Rewrite the rows between the line holding "Given: Switch to the Static IP tab" and the line holding "Looking at the screenshot, I should (x=105, y=61).", inclusive, as a numbered list with blank lines left out.

• _Data provided_:
═══

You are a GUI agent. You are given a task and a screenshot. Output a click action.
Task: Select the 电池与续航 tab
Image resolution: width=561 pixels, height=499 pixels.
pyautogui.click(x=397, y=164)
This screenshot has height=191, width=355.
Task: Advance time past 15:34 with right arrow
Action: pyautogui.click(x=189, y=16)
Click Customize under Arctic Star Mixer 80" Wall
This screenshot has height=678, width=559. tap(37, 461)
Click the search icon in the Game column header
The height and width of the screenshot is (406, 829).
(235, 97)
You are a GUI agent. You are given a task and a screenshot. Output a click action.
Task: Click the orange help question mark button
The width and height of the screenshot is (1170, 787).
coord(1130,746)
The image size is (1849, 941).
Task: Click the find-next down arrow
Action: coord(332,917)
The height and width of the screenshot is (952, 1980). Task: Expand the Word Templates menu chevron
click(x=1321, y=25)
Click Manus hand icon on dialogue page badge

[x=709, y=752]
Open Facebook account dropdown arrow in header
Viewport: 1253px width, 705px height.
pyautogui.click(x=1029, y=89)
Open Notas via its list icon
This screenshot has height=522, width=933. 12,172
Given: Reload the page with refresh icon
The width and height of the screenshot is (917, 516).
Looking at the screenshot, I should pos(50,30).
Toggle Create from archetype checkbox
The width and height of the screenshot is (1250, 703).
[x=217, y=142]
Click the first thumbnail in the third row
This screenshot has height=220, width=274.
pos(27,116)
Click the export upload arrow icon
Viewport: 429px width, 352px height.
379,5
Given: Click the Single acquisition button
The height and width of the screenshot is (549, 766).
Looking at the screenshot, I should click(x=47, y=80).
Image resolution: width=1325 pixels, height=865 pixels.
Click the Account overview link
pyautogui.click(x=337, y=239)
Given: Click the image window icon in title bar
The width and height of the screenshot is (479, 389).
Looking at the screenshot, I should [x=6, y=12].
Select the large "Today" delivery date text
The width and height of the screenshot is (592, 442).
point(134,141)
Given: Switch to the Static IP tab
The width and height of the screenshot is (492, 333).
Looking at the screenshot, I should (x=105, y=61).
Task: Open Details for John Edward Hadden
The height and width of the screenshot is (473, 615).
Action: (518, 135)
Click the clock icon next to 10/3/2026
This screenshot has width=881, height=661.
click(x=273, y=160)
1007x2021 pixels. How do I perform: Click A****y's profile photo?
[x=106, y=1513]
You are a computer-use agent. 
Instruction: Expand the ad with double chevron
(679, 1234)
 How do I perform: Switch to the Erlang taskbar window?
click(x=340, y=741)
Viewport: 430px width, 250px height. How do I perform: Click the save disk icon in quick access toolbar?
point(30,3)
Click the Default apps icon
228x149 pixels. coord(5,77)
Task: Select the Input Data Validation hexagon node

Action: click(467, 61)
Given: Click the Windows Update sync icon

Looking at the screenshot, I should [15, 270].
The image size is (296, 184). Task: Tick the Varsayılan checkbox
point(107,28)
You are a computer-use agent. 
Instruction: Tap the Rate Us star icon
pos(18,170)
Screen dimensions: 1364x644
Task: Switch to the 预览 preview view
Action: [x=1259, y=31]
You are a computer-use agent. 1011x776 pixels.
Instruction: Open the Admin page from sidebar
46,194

═══

• _Solution for this problem_:
1. Given: Switch to the Static IP tab
2. The width and height of the screenshot is (492, 333).
3. Looking at the screenshot, I should (x=105, y=61).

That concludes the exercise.